[The problem]
Render the lines below as a JSON list of strings, one string per line, skipping blank lines and leaving out the pictures.

[Material provided]
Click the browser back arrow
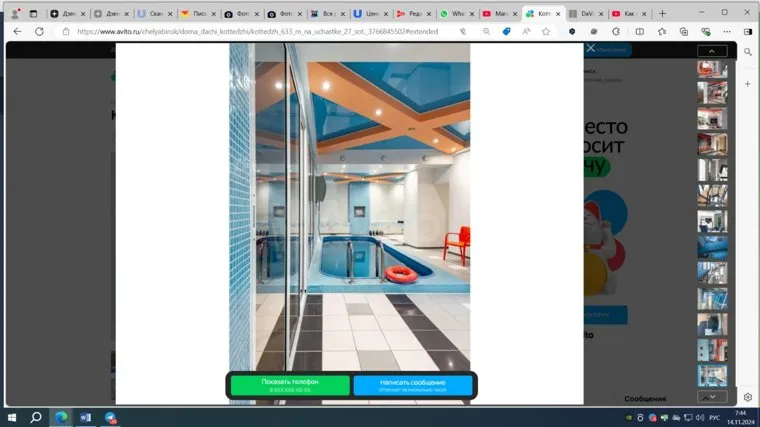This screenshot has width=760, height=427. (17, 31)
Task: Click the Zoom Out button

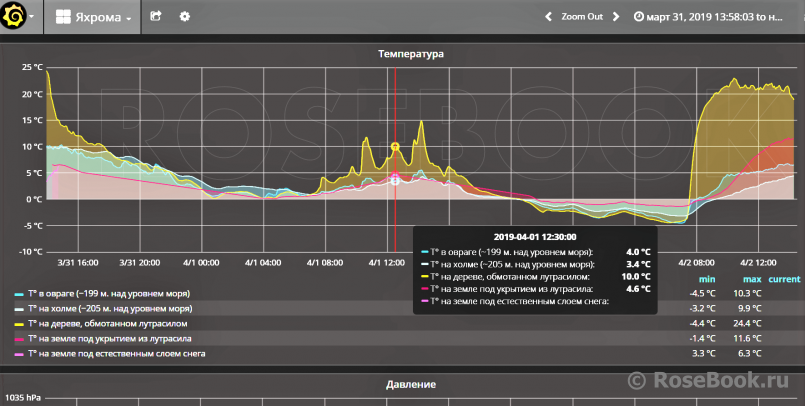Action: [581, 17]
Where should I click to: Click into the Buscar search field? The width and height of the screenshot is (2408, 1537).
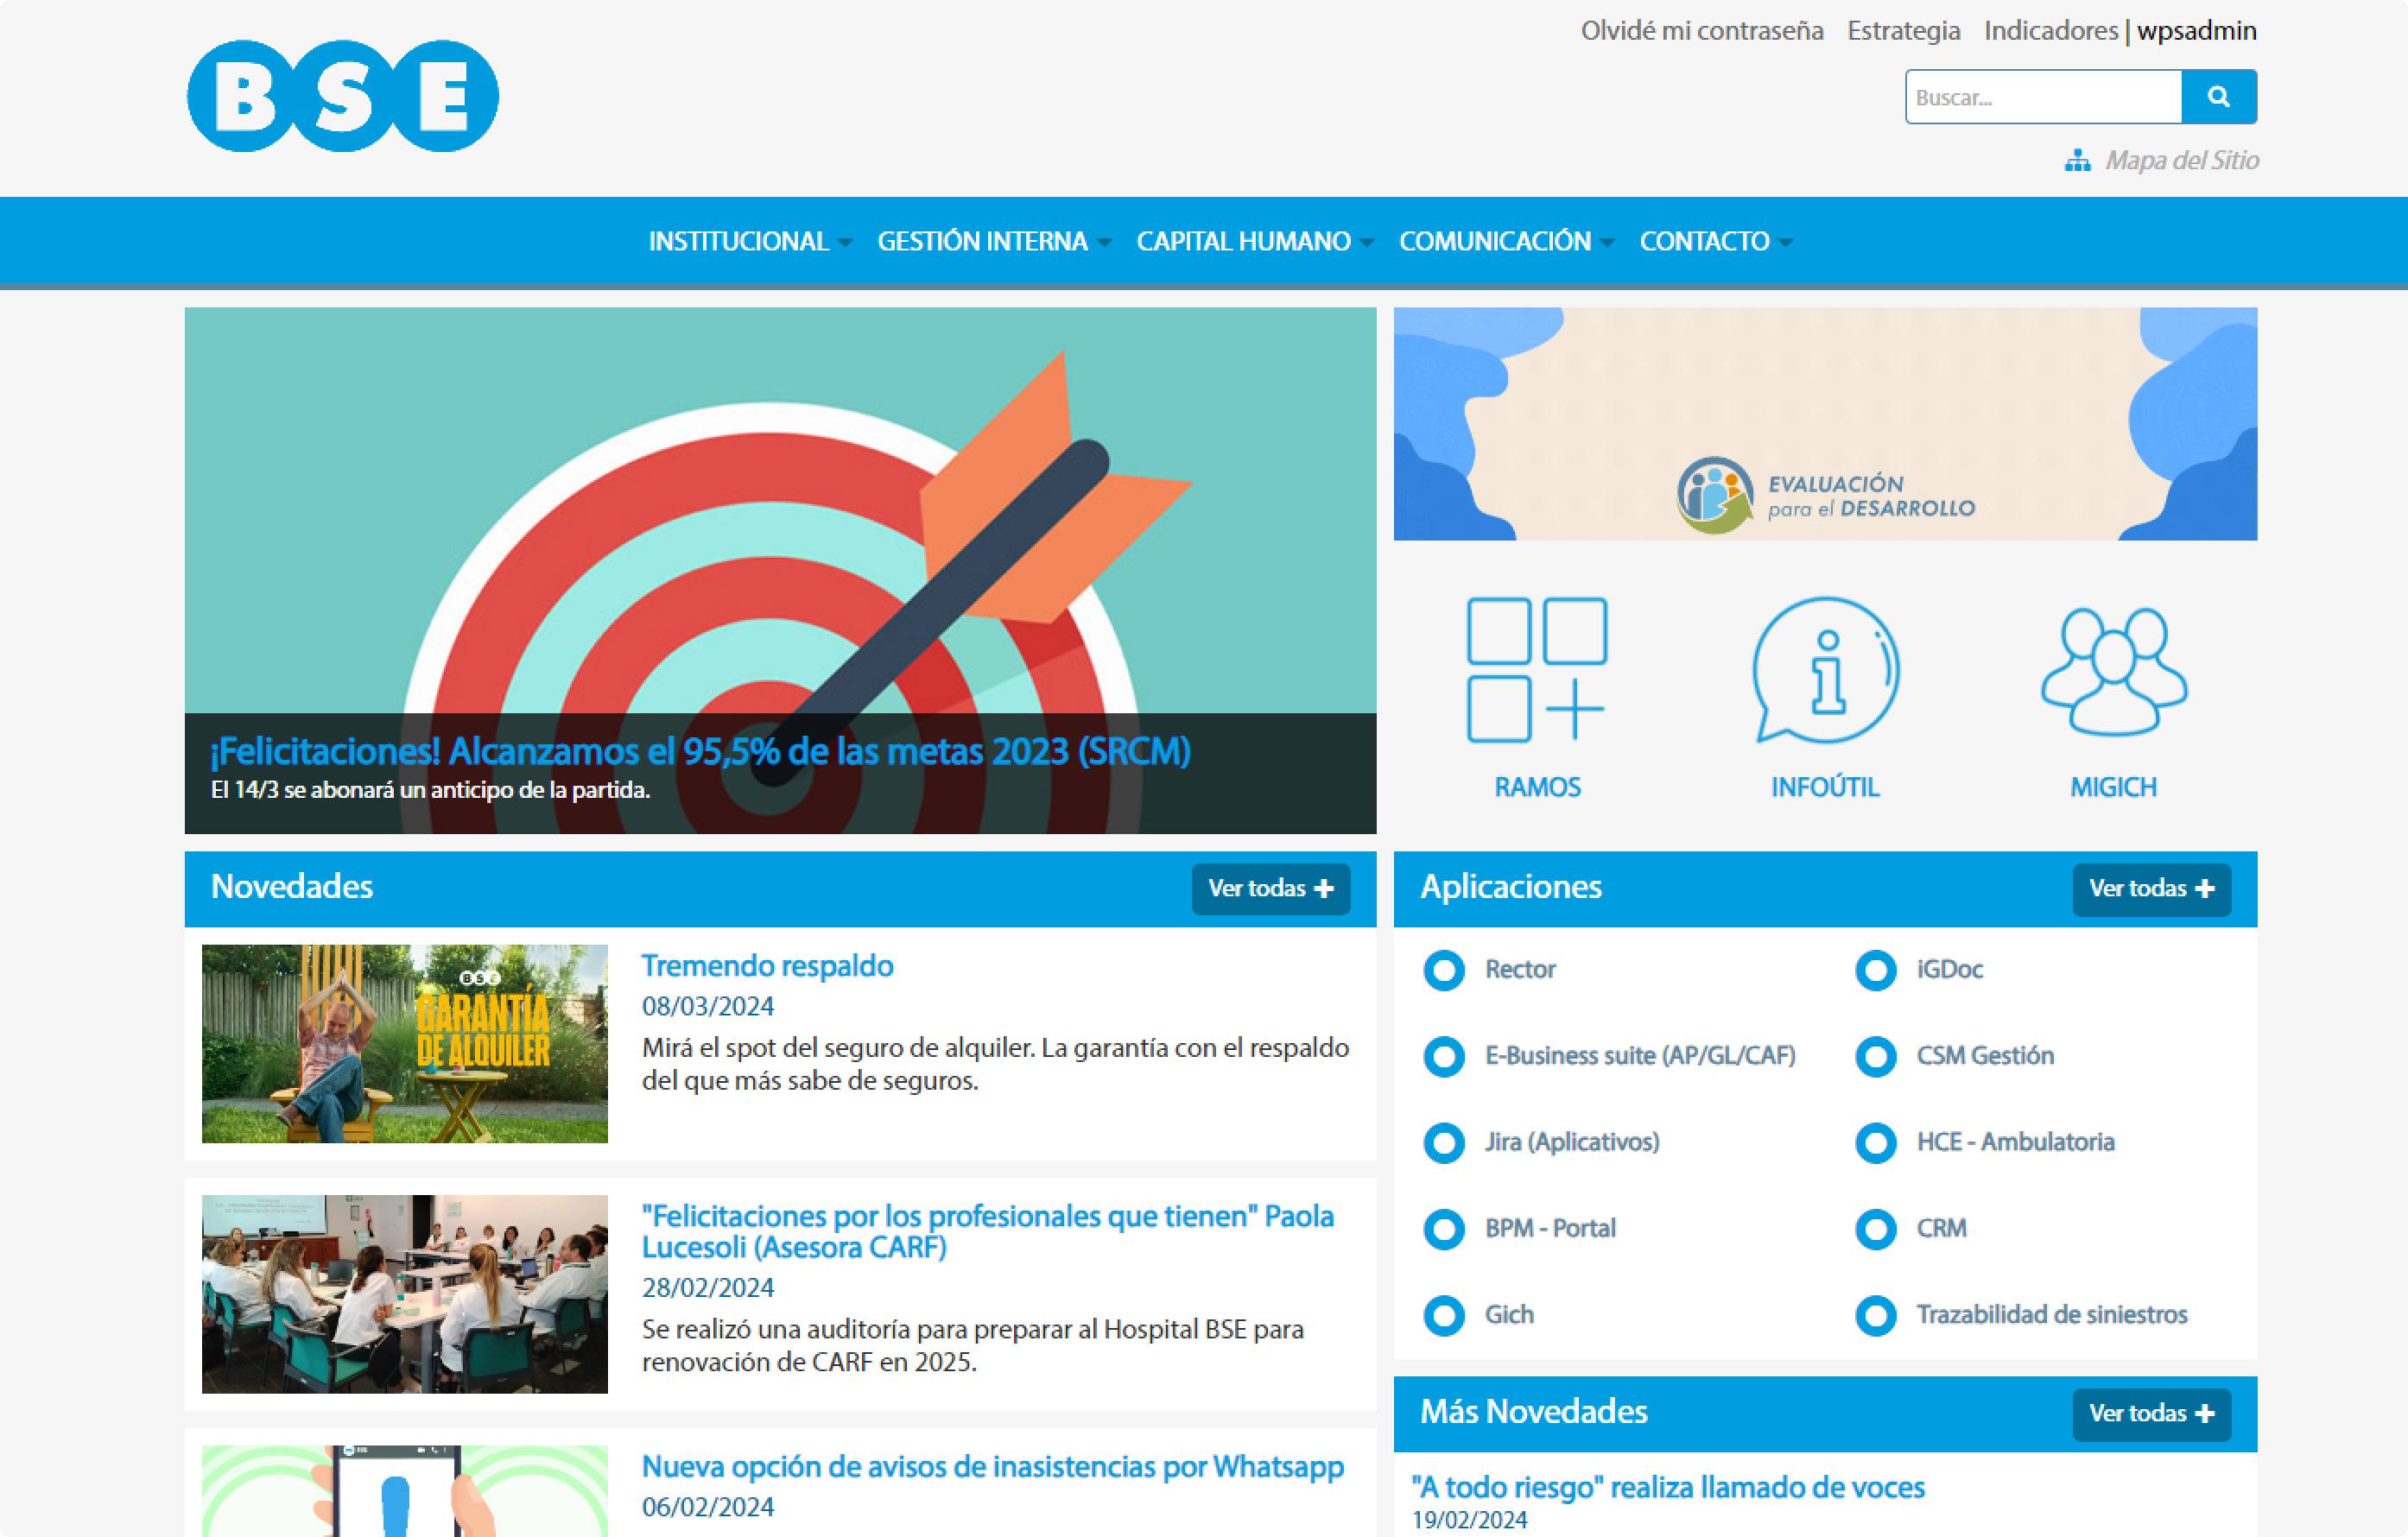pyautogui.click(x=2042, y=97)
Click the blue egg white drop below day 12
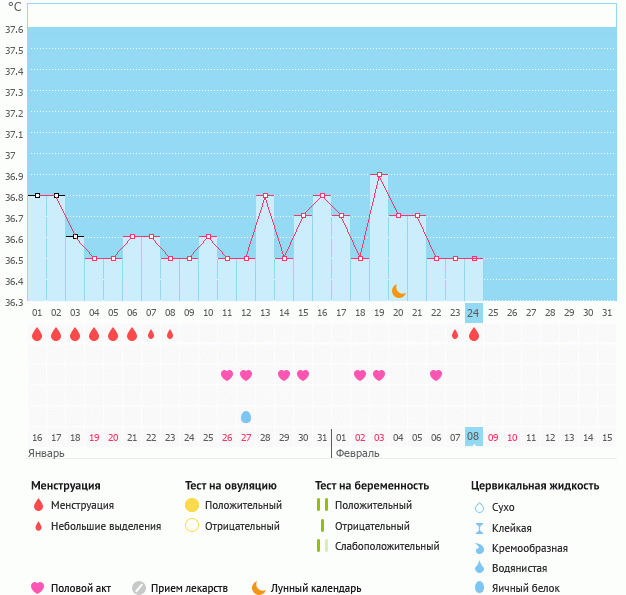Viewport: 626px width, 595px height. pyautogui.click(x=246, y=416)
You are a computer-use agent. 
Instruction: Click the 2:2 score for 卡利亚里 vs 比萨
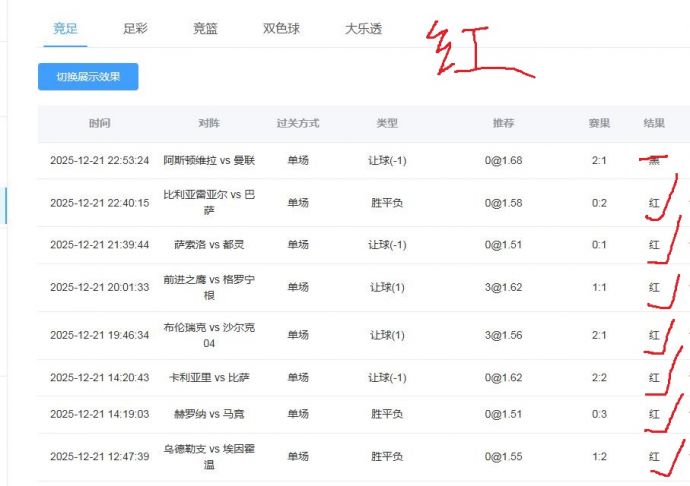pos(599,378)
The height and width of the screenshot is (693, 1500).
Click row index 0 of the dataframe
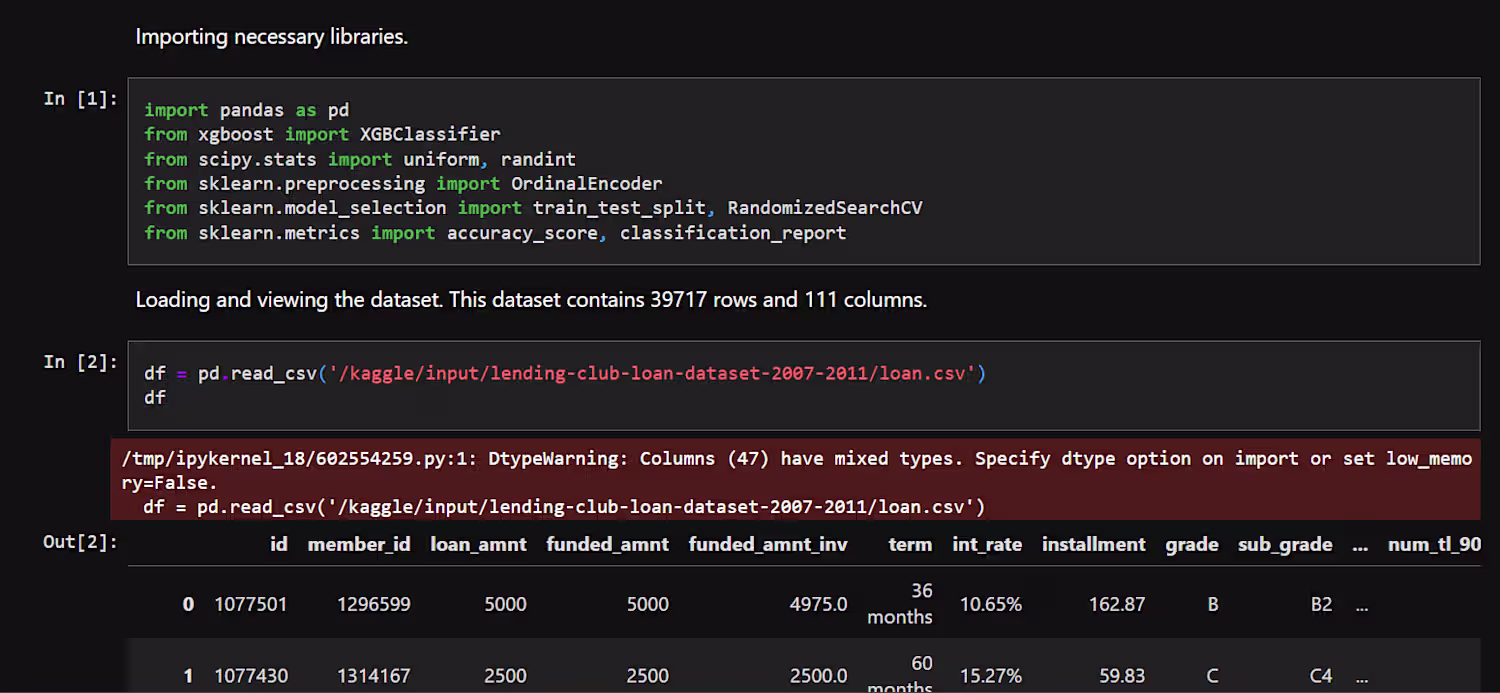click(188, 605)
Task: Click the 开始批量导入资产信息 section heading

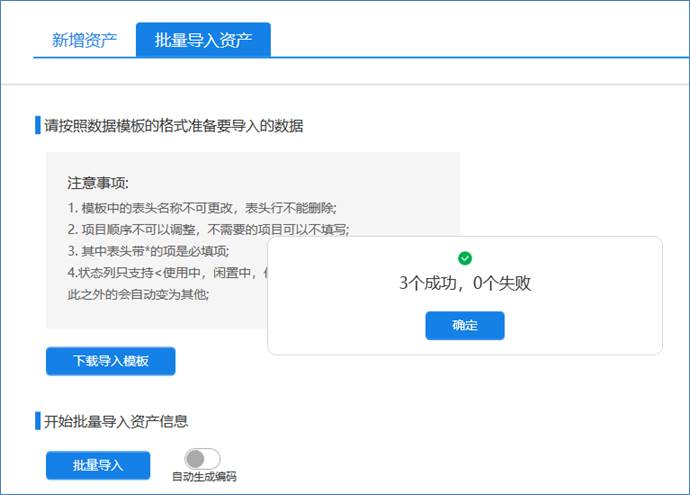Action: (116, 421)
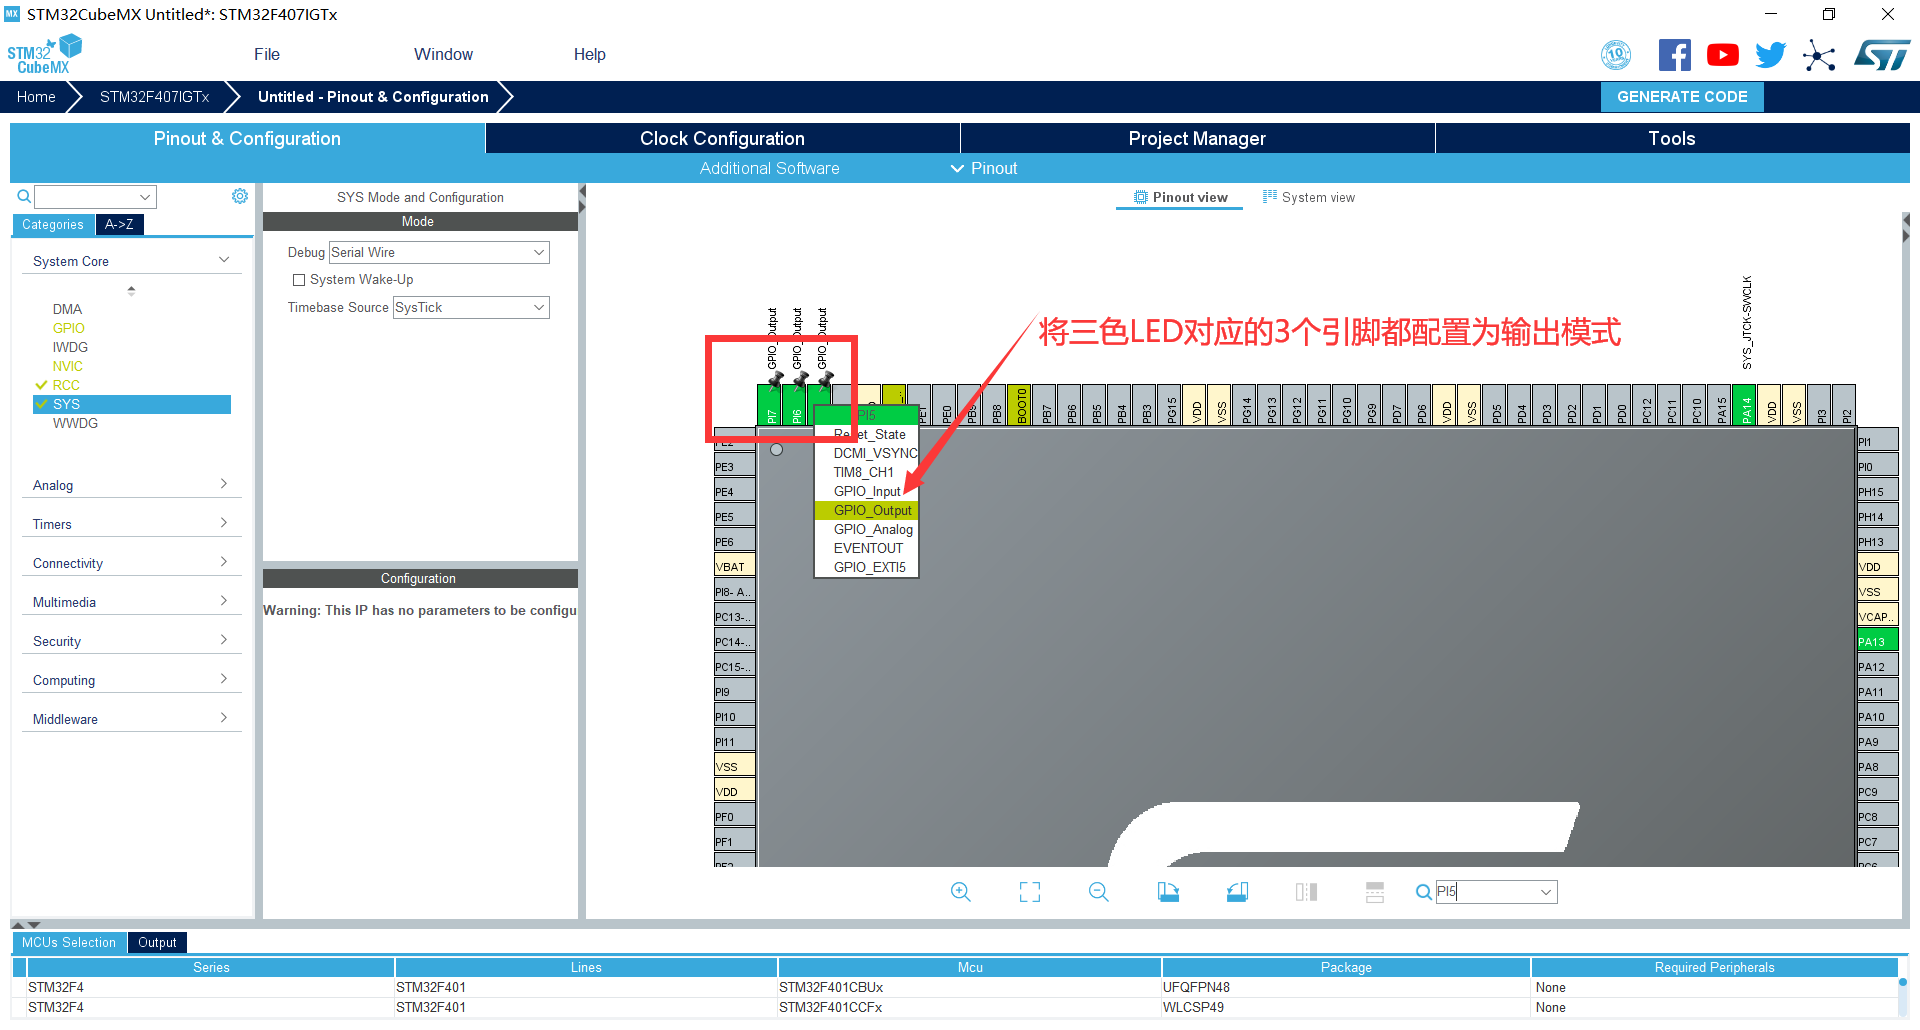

[Reply to the exercise]
[
  "Click the browser back arrow",
  "This screenshot has width=760, height=427. (17, 31)",
  "Task: Click the Zoom Out button",
  "Action: [581, 17]",
  "Where should I click to: Click into the Buscar search field? The width and height of the screenshot is (2408, 1537).",
  "pyautogui.click(x=2042, y=97)",
  "Click the blue egg white drop below day 12",
  "Viewport: 626px width, 595px height. pyautogui.click(x=246, y=416)",
  "You are a computer-use agent. ",
  "Instruction: Click the 2:2 score for 卡利亚里 vs 比萨",
  "pos(599,378)",
  "The height and width of the screenshot is (693, 1500).",
  "Click row index 0 of the dataframe",
  "click(188, 605)",
  "Task: Click the 开始批量导入资产信息 section heading",
  "Action: (116, 421)"
]